The next couple of days put Davis, her chair, and the team through a true test of strength. The desert-like terrain gave way to the steepest and narrowest trails they had yet to contend with, and the team was at a point where they were no longer able to assist Davis. The porters had to take over.
“I had to put a lot of trust in people I didn’t know,” she says. “It was draining emotionally because I didn’t have the team around me, and I only knew 20 to 30 words of Swahili, so it was very hard for me.”
Headaches, nausea, and complete exhaustion began to take hold of the team. Everyone moved slower, each step being thought out before being carefully placed.
“They say about 60% of the people who attempt to climb Mount Kilimanjaro actually make it to the summit, and by this point we had already seen four people being carried down on stretchers,” says Davis. “That was an intimidating feeling. I had to keep going. You’re up there on the side of a mountain — when you are that far, there is only one direction to go, and that is up.”
Push to the Summit…
The dawn of day six was spectacular. It also shed light on the most challenging day of hiking. The camp stirred at 6:30 a.m., with temperatures plunging into the single digits.
“At this point I was cold all the time,” Davis says. “I had on almost every piece of clothing I brought, and I still felt the cold ache in my bones. Every time we stopped, one of my team members had to sit on my lap to help keep me warm.”
After 11 hours of arduous climbing, they finally reached the camp that would be their last stop before attempting to summit the next morning. It was still an hour before sunset, and the team debated whether they could continue on that day or not.
“We’re doing it!” Erica said with a rush of excitement. And with a renewed surge of adrenaline, the team pressed on.
Sometime around 5:30 p.m. on Jan. 31, Davis and the team made it to the summit of Mount Kilimanjaro.

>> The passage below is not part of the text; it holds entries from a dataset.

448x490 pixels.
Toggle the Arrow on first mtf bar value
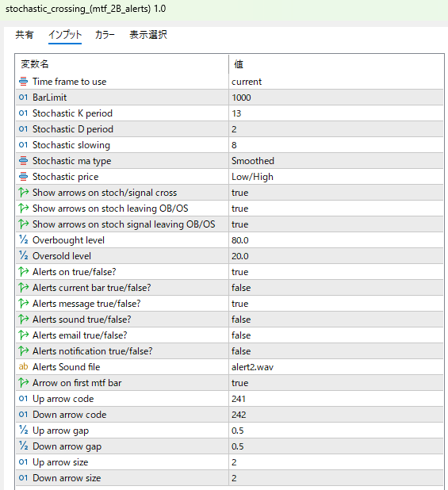[x=336, y=383]

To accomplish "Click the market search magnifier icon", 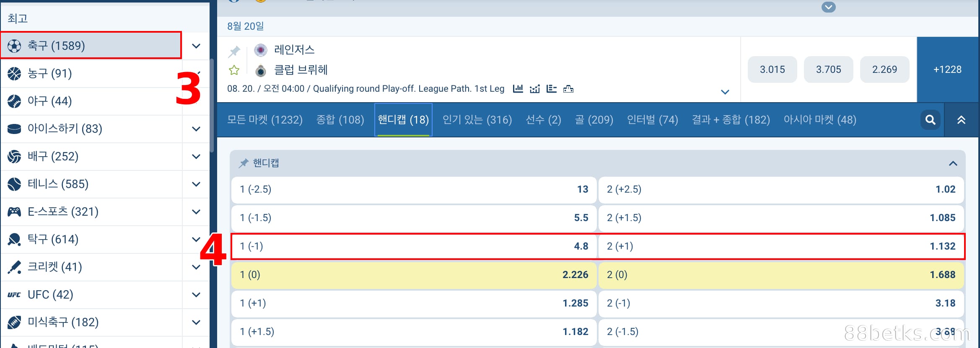I will pyautogui.click(x=930, y=120).
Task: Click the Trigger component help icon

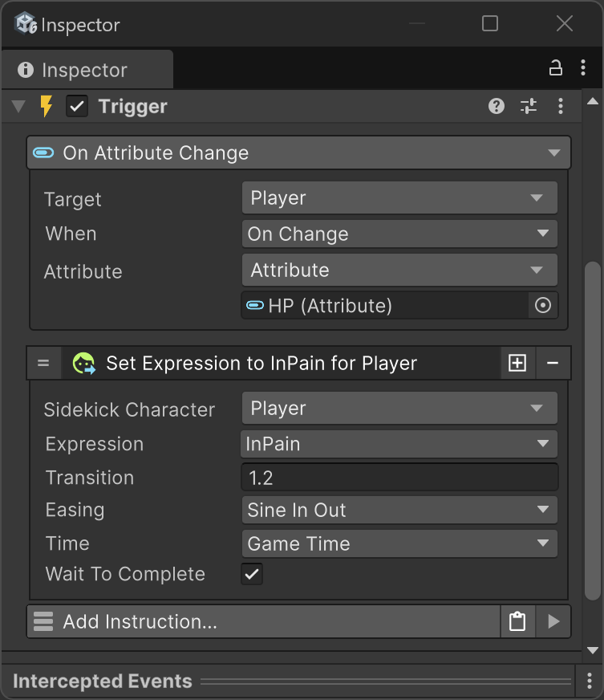Action: [x=497, y=106]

“The team carried me out of my chair to the point of the summit to take pictures near the celebrated summit sign,” Davis says. “Warmth filled us as the realization of what we accomplished surged through our tired and freezing bodies.”

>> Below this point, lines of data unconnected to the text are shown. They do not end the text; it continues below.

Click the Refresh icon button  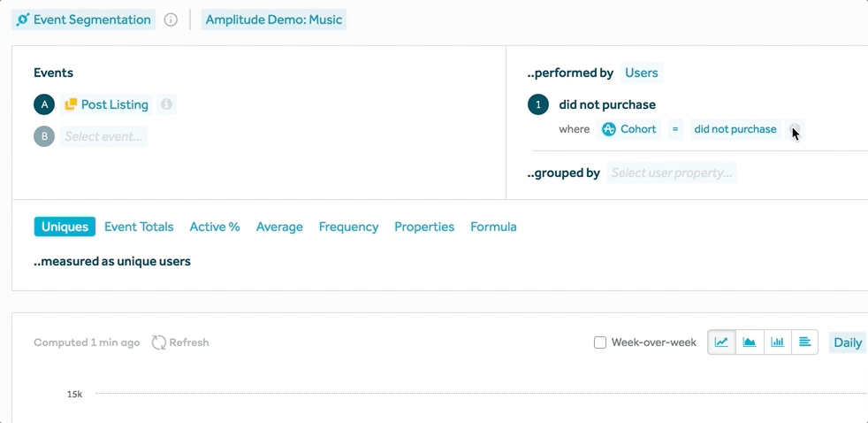(x=159, y=342)
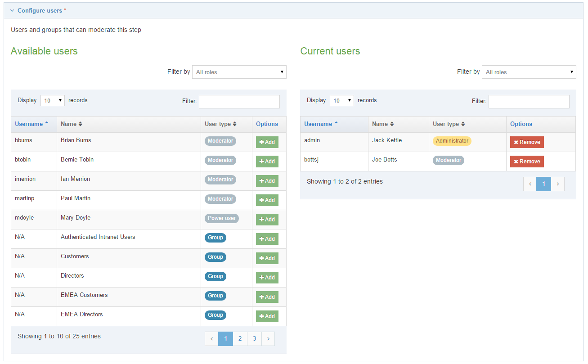Viewport: 588px width, 364px height.
Task: Sort Available users by Name column
Action: (72, 124)
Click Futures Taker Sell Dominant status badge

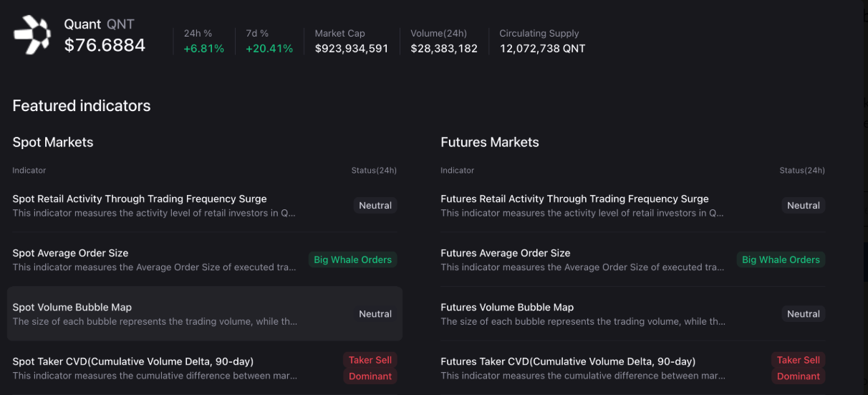799,368
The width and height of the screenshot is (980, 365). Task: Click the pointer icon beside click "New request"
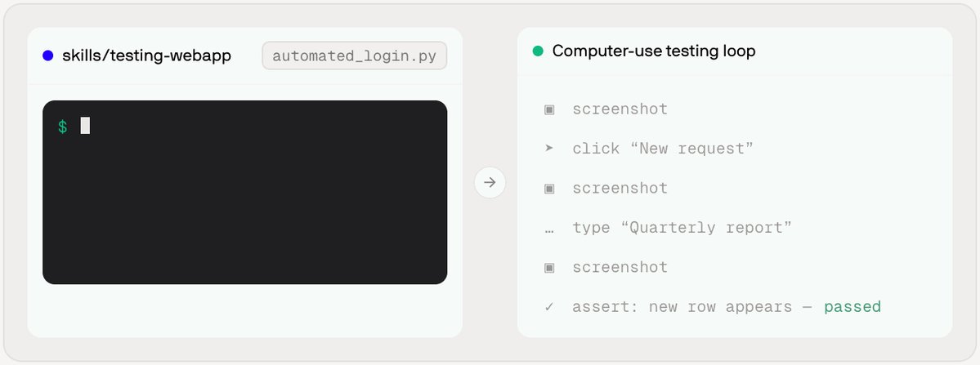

There was only one small problem now. The climb wasn’t over. The sun had just set, and they had to get back down to camp, in the dark, with temperatures falling well below zero.
“I cried from the intense pain of being so cold,” Davis says. “When we reached camp, I went straight to my sleeping bag without dinner. It was the sickest I had felt yet.”
The next morning Davis woke up with a terrible headache.
“The first couple of hours of the climb down I was not quite with it because of the pain in my head,” she says.
The way down was on a different trail than the one they came up. And when they reached the bottom, a day and a half later, the native porters bade farewell with a celebration song and dance for the team.
“The porters were what made this climb possible,” says Davis. “We couldn’t have done it without them!”